Dowland [Complete] Lachrimae Alpha Classics

John Dowland (1563-1626)
[Complete] Lachrimae (1604)
Musicall Humors
rec. 2018, church of Condat-sur-Trincou, France
Alpha Classics 944 [70]

I find, to my surprise, that it is almost a decade since I reviewed the Hather Consort in this same programme  but with the individual numbers presented in a different order, on the Fuga Libera label. My general comments there about the nature of the music still apply; however, I thought it would be interesting to discover whether there were any appreciable differences between the styles and interpretations of the two ensembles. 

Musicall Humors’ timings are mostly a little slower – except, for the final pavane bearing the name of the composer’s motto, Semper Dowland, semper dolens (Always, Dowland, always mournful), which is taken half a minute faster here. Both recitals begin and end with the same pieces – which is only logical – and in the opening Lachrimae antiquae, again, Musicall Humors are slower, this time by twenty seconds, which is quite a lot in a short piece. It is not so much the differences in tempo which strike the listener’s ear, however, as those in articulation, recording balance and acoustic. The lute is much more prominent in this recording under review, arpeggios are much more defined and there is buzzing, bass richness about the sound in general which I find more appealing and atmospheric than the Hathor Consort’s version. On the other hand, the closeness of the Alpha recording might perturb some; the performers’ breathing is more apparent and there is sometimes a hint of congestion when all the instruments are playing in consort – not in engineering terms, I hasten to add, but in respect of how it is more difficult to pick up on individual lines; there is more of a “wash” of sound here. 

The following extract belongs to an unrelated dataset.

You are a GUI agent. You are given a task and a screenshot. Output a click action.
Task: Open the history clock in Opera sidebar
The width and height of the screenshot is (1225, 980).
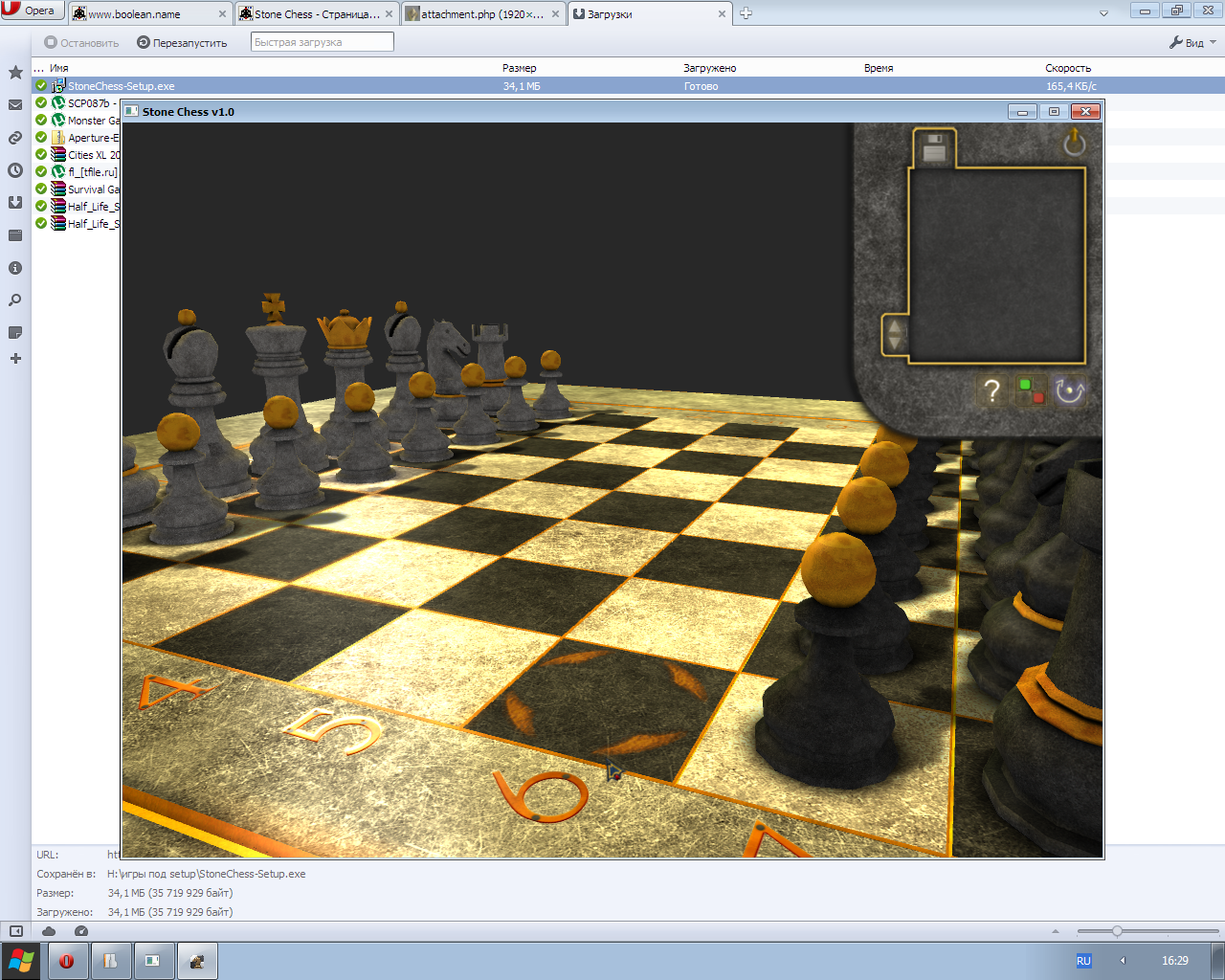coord(15,170)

It is also true that Musicall Humors are rather more “sprung” and animated in the lighter, faster numbers, such as Mr. Nicholas Gryffith his Galliard and as the role of the lute is vital in the latter, its extra vibrancy and conspicuousness in the musical texture as opposed the prominence given to the treble viol in the Hathors’ recording makes it the superior account. In a series of pieces whose superficial sameness can tire a modern ear, variety is important and thus in a brief number such as Mr. Giles Hobies Galliard, I find the Musicall Humors’ more flexible treatment of its rhythms more diverting, too.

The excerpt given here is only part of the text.